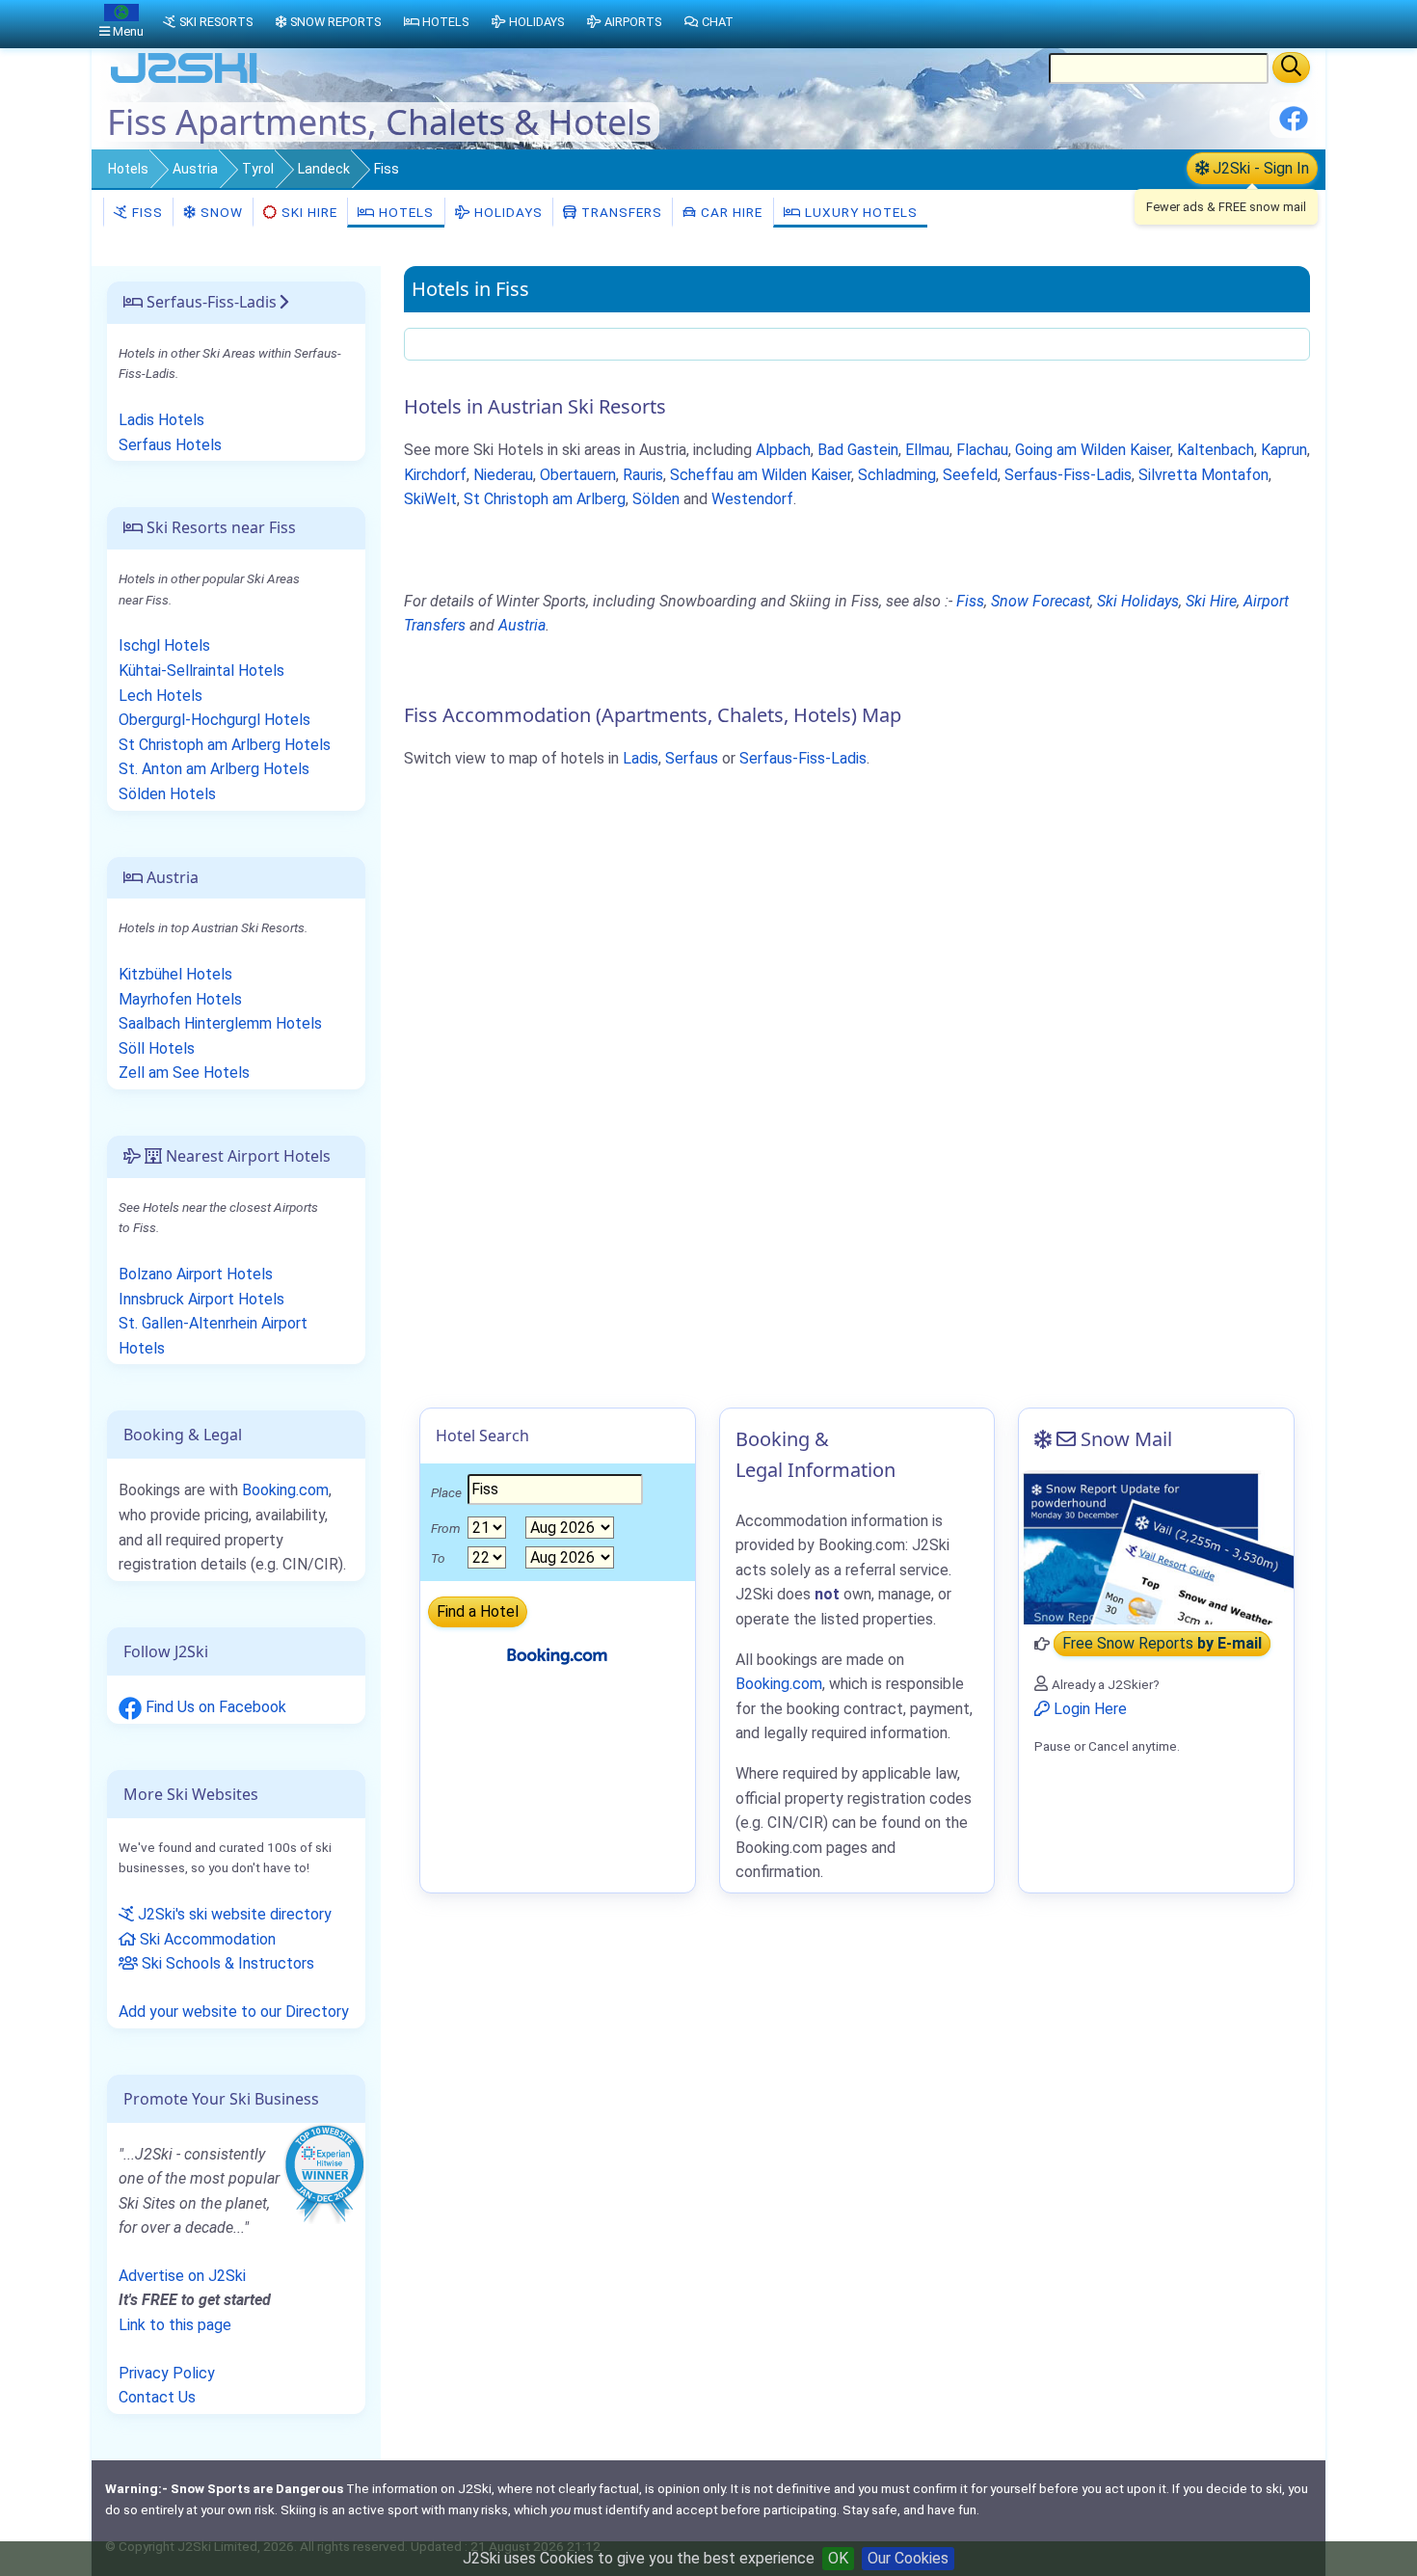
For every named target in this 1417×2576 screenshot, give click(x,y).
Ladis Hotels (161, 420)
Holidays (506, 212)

...

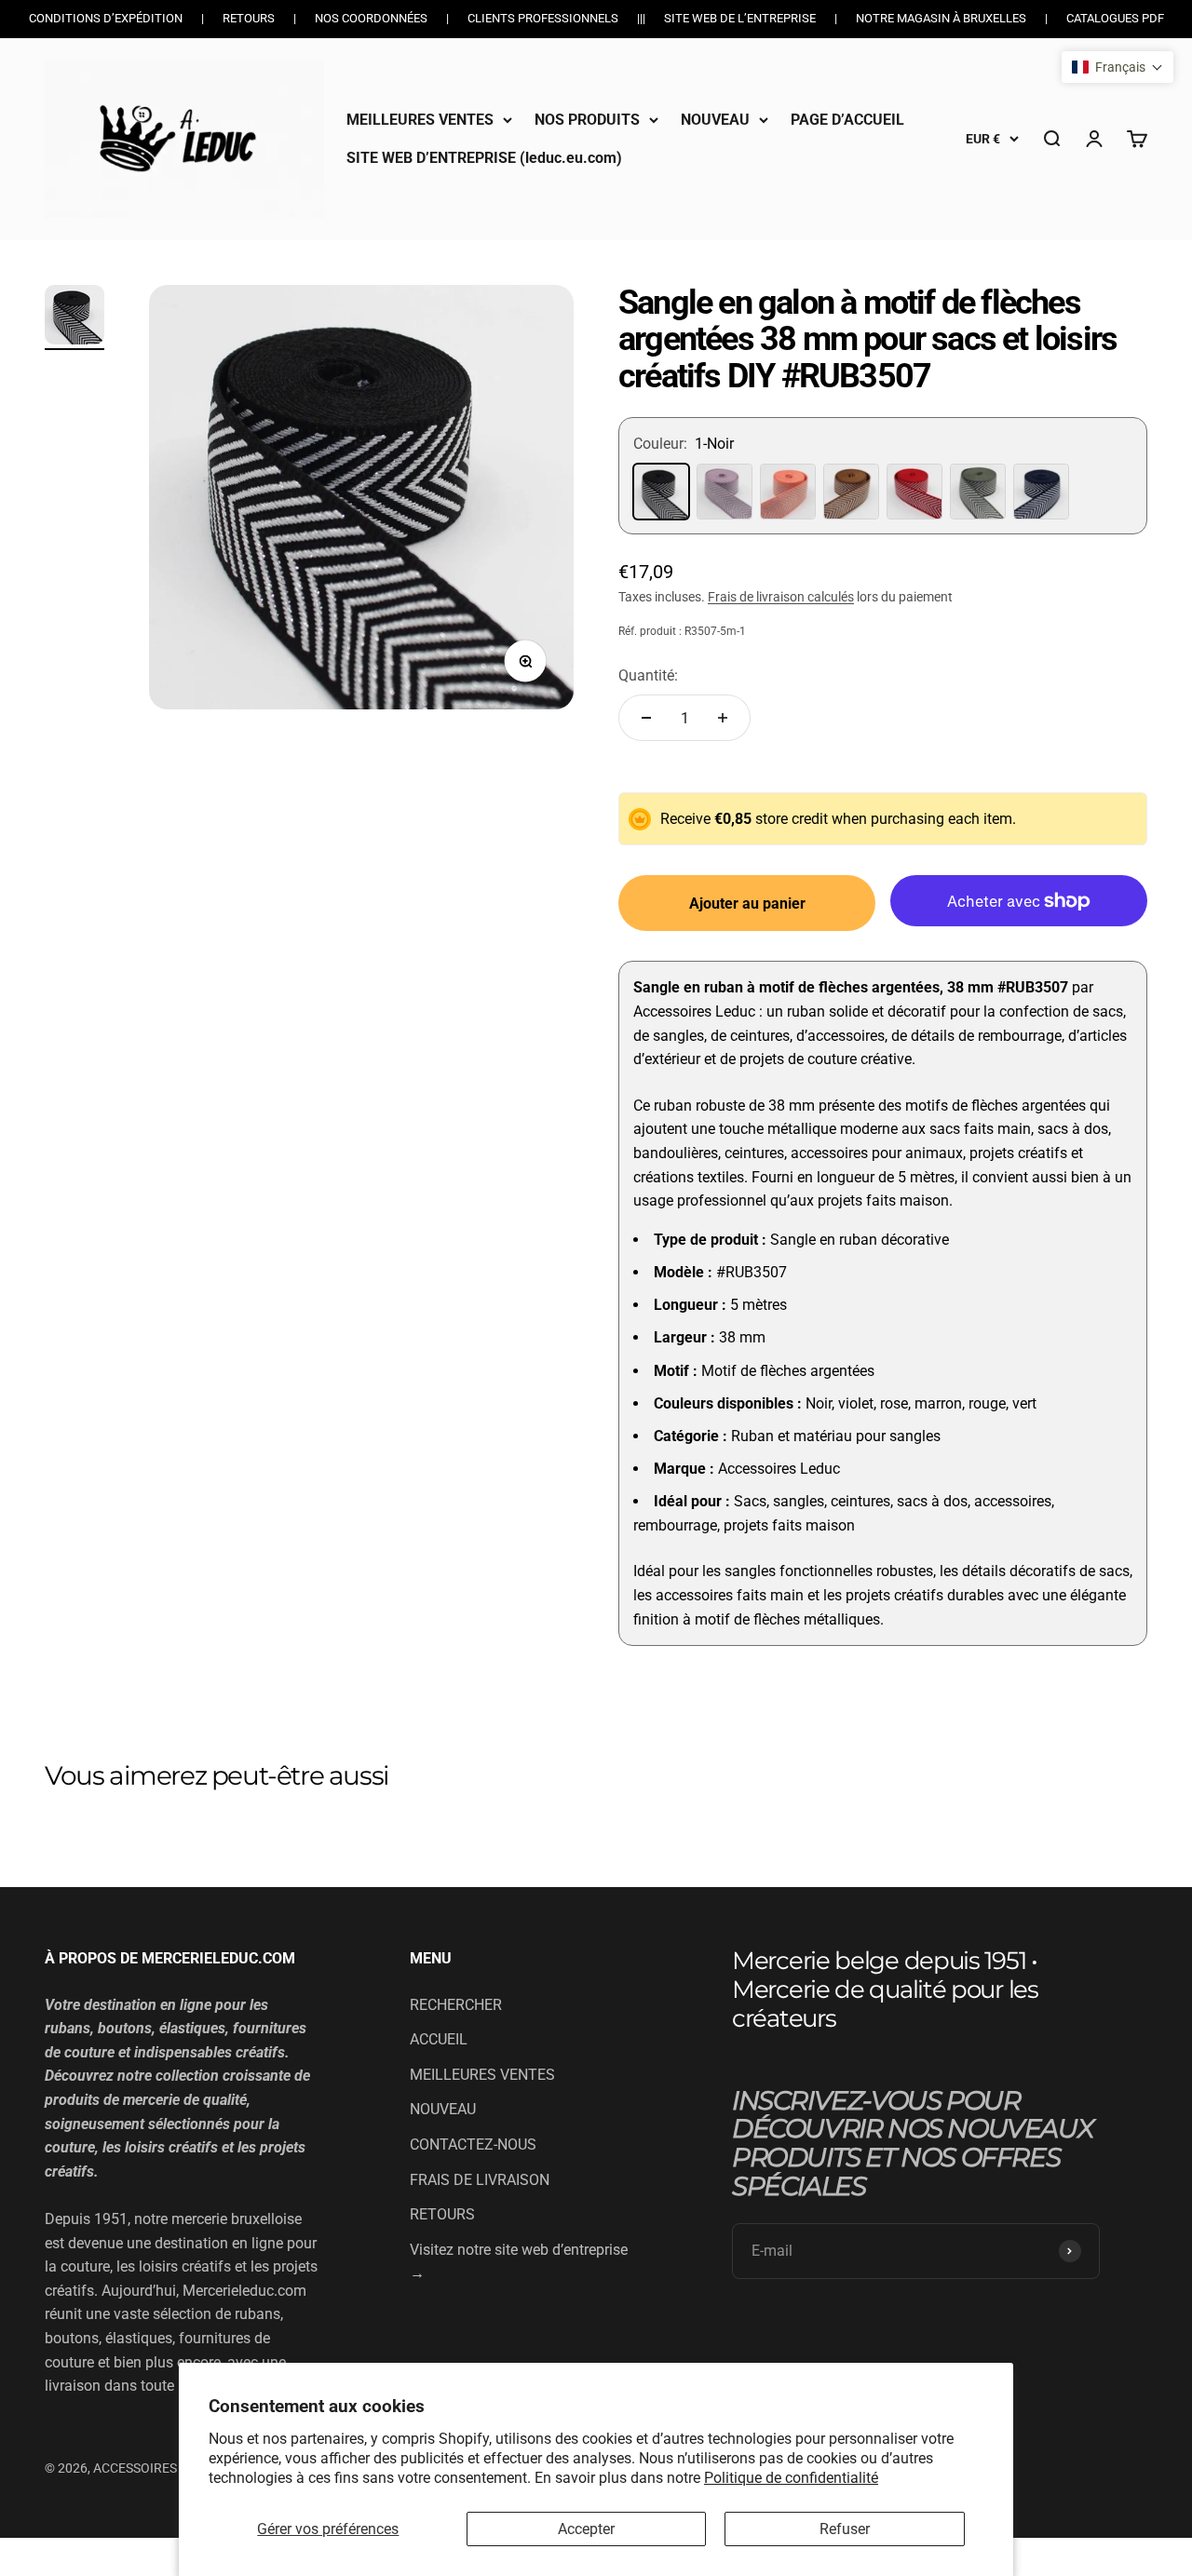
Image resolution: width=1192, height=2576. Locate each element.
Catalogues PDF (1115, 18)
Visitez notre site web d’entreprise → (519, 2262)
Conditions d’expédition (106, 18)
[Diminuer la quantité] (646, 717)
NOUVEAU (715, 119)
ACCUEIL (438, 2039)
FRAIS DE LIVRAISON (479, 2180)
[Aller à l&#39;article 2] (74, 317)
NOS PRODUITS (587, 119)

◆ Work order
From the records above, transcribe exactly the run of lines that opens with the line holding "Visitez notre site" and closes with the line holding "NOS PRODUITS (587, 119)", both included.

◆ Response to the task
Visitez notre site web d’entreprise → (519, 2262)
Conditions d’expédition (106, 18)
[Diminuer la quantité] (646, 717)
NOUVEAU (715, 119)
ACCUEIL (438, 2039)
FRAIS DE LIVRAISON (479, 2180)
[Aller à l&#39;article 2] (74, 317)
NOS PRODUITS (587, 119)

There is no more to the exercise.